Another limitation is that the two cohorts are sourced from very different origins. One cohort is an all-inclusive national cohort, and the other is a single-institution referral centre, recruiting patients prospectively, with the initial assessments occurring shortly after referral. Despite the potential biases arising from the variations in cohort acquirement, there was no overall difference in the patients’ perceived QOL or function for the management of their uAVM. Cohort acquirement also did not affect the range of severity of uAVM in the two cohorts. Both cohorts had a similar distribution of low- and high-grade uAVM.

There was a lack of selection bias in the all-inclusive national SAIVMS cohort; however, there is the possibility of a different national culture of treatment for uAVM. Cerebrovascular surgery is less frequently performed in Scotland, indicated by the number of patients who had surgical treatment (23) compared with conservative management (56) for their uAVM over the 11-year period. In the Macquarie University cohort, 31 of the 37 patients had surgery during the 5-year period. Being a hospital-based practice, this may reflect a referral bias. These differences exemplify the importance that the manner of sourcing a cohort needs solicitous scrutiny of the potential impact upon results. The results from a population may not reflect institutional experiences and vice versa.

There was the potential for observer bias in both cohorts, as outcomes were not rated blind to treatment. In the Macquarie University cohort, each patient rated QOL and clinician rated the disability scales. Whereas in the SIVMS cohort, each patient rated both disability and QOL scales. There are limitations in the self-reporting nature of QOL measures such as the SF-36. The scores do not necessarily indicate the higher level of function of patients, such as the ability to return to driving a motor vehicle. All patients were able to complete the SF-36 at 12 months after initial presentation in the Macquarie University cohort. The SIVMS cohort contained only patients or carers who responded to the posted questionnaire containing the SF-36 and mRS. QOL may also have been confounded by other co-morbidities that were not assessed or described in this study, which could have worsened the QOL in the SIVMS conservatively managed group by virtue of being a decade older than the surgically managed patients.

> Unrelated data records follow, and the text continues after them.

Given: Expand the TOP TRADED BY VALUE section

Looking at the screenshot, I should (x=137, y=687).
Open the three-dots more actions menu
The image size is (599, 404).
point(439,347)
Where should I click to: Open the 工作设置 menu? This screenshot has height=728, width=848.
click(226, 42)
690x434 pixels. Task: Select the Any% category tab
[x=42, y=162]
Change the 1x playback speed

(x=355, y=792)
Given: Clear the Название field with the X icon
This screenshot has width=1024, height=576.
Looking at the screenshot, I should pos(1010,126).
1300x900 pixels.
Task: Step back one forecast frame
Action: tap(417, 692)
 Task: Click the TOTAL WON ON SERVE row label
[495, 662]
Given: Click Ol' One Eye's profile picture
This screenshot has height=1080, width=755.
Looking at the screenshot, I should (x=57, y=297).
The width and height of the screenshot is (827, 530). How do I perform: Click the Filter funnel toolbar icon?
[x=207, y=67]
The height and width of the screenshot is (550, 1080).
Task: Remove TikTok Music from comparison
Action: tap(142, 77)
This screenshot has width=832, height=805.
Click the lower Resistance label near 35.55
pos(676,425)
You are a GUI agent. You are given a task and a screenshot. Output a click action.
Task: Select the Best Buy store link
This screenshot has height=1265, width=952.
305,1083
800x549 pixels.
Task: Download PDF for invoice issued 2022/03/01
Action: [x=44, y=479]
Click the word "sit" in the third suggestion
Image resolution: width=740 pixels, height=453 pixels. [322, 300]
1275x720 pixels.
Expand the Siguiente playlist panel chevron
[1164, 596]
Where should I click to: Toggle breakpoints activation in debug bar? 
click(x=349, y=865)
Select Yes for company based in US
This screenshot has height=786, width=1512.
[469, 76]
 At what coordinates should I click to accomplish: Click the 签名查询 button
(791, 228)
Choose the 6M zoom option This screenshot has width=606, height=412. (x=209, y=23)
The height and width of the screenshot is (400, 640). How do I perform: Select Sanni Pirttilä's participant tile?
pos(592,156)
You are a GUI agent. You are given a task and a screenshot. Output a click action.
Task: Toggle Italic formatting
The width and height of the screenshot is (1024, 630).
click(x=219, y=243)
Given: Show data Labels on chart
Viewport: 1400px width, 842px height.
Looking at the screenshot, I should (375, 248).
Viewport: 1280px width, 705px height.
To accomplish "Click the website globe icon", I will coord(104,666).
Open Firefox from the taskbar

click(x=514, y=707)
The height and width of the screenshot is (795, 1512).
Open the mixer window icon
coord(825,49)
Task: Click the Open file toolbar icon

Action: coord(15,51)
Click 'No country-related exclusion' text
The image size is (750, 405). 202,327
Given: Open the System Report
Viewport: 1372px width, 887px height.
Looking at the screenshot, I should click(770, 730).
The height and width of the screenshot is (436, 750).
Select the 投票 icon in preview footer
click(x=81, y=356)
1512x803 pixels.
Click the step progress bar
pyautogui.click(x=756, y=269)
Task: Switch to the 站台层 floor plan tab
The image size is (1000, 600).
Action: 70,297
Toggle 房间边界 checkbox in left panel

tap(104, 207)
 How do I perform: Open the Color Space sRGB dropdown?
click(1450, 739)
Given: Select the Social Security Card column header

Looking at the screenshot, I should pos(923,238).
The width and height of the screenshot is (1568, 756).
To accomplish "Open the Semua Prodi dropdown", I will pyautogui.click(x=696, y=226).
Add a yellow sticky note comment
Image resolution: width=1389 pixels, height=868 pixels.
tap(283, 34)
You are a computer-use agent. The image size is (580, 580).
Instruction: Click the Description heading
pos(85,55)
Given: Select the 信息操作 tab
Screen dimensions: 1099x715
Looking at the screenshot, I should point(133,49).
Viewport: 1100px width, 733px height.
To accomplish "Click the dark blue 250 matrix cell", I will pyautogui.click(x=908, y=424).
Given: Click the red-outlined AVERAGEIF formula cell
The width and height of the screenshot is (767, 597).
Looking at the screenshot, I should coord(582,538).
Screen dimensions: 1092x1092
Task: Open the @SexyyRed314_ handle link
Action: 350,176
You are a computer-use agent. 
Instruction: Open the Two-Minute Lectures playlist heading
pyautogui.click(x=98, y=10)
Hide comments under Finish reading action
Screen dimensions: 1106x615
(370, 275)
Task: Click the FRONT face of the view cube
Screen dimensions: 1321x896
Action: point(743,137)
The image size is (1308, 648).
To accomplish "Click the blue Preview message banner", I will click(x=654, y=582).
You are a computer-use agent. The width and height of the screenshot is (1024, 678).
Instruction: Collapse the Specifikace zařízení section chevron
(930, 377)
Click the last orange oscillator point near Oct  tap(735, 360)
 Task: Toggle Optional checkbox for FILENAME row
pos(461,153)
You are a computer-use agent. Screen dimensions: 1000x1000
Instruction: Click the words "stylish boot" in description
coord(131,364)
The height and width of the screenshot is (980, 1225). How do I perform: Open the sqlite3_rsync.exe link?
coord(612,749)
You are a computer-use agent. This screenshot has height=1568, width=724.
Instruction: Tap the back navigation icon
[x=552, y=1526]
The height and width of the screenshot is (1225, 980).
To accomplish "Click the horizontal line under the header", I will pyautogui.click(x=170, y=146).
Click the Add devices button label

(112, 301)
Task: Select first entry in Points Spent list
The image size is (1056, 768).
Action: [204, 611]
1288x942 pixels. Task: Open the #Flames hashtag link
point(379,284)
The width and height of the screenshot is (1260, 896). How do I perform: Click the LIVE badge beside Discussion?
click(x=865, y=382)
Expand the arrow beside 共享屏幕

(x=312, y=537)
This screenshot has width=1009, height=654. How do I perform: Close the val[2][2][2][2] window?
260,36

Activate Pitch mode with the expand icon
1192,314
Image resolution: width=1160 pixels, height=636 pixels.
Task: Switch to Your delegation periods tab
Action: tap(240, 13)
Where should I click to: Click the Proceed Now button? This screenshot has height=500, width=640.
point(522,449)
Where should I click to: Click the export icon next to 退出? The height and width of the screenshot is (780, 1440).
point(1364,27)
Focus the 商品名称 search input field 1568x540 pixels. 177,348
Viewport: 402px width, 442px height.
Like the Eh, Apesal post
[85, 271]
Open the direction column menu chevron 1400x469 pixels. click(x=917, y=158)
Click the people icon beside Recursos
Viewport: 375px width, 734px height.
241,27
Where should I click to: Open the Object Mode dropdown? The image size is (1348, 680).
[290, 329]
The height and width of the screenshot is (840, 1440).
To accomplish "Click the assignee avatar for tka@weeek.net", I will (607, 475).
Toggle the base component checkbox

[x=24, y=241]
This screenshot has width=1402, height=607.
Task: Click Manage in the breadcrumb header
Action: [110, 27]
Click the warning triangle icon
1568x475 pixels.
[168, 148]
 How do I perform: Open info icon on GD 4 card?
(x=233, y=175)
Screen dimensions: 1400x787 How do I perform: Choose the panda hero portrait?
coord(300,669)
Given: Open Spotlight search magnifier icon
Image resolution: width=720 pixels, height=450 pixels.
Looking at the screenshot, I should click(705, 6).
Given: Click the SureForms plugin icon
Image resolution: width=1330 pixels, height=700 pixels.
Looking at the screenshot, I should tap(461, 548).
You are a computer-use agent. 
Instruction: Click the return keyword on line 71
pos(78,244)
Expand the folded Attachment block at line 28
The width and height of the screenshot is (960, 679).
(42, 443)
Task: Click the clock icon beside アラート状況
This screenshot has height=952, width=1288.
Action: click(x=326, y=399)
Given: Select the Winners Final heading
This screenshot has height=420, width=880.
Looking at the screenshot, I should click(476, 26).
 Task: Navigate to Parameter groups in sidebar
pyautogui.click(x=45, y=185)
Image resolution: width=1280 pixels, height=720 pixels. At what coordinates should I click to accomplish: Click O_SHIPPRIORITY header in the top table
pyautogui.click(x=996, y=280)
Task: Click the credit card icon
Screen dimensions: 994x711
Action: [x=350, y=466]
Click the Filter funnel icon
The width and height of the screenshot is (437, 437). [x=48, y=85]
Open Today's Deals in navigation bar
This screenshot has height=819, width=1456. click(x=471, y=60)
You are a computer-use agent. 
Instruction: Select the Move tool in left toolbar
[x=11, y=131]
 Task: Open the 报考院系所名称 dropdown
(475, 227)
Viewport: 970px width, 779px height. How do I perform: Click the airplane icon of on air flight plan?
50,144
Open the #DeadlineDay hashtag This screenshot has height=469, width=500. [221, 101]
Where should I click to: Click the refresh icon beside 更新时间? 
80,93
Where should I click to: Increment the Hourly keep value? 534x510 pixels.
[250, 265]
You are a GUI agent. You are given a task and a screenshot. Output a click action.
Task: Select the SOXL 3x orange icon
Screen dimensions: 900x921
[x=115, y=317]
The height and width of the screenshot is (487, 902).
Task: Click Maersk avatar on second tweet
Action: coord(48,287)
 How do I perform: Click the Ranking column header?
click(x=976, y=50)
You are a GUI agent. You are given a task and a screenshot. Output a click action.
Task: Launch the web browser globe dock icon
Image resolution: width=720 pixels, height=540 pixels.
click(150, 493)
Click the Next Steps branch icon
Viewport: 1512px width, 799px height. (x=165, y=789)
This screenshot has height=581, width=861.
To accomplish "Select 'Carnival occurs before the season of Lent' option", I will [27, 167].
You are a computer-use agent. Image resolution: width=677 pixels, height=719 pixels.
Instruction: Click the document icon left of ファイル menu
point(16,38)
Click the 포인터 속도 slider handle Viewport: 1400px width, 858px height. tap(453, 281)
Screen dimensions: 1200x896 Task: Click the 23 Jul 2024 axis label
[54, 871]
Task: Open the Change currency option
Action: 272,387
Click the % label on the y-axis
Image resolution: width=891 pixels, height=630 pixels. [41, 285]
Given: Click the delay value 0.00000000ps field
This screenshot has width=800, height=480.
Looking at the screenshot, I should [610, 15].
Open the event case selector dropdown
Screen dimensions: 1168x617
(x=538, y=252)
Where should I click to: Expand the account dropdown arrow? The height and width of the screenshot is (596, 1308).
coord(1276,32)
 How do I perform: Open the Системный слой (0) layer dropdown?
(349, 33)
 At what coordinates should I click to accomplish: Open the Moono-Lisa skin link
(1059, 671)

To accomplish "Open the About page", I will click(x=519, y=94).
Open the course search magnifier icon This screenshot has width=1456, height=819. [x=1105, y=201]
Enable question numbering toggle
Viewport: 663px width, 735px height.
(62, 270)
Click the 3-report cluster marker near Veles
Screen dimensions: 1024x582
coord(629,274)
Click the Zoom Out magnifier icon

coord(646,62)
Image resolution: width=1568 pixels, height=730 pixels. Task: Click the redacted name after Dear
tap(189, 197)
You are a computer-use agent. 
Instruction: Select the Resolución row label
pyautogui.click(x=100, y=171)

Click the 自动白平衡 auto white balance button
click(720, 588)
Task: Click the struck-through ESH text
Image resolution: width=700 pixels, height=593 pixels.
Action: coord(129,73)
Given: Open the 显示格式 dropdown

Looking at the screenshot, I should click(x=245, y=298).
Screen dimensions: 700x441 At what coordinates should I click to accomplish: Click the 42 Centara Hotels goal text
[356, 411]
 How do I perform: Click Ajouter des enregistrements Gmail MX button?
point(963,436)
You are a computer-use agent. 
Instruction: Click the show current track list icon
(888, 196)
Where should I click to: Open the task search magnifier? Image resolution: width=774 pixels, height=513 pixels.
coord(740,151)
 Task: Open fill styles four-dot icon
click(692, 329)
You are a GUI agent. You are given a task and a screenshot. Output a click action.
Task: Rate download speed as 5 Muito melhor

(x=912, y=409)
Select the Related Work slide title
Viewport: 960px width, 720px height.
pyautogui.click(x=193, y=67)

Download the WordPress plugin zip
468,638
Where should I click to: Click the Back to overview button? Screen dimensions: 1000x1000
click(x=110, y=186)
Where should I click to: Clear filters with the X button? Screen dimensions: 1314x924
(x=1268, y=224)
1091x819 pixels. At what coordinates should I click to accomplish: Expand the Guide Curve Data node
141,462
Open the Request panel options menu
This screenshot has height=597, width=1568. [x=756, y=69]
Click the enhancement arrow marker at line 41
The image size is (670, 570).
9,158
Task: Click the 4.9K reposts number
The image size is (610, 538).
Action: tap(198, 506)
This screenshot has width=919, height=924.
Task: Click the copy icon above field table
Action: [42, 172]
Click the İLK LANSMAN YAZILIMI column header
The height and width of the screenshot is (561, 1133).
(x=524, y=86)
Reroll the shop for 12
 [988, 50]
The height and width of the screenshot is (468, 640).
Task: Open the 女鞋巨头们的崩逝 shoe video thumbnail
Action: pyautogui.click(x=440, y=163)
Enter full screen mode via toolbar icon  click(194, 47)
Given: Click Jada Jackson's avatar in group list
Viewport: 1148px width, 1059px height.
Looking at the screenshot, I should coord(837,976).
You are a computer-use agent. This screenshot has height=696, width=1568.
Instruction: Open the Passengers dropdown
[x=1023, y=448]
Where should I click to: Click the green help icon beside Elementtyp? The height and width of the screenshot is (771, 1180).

This is not a study of all management pathways for uAVM. Of the 204 uAVM cases identified in the SAIVMS cohort during this time, 70 were managed by endovascular or radiosurgery and excluded from this analysis. Of the Macquarie University cohort, three patients that had changed treatments after agreeing to participate at Macquarie University had radiosurgery uAVM and no patient had endovascular treatment. Therefore, no conclusions can be drawn about endovascular and radiosurgery. However, in the light of the criticism that ARUBA enrolled only 18 patients that underwent surgery (or surgery following preoperative embolisation), it is important to compare outcome following surgery versus conservative management.

Further comparative observational studies are needed to ascertain the association between uAVM treatment and QOL. In the absence of dramatic treatment effects on QOL in our observational data and other studies, QOL outcomes in the ARUBA trial (and other ongoing randomised trials such as TOBAS, NCT02098252) are keenly awaited.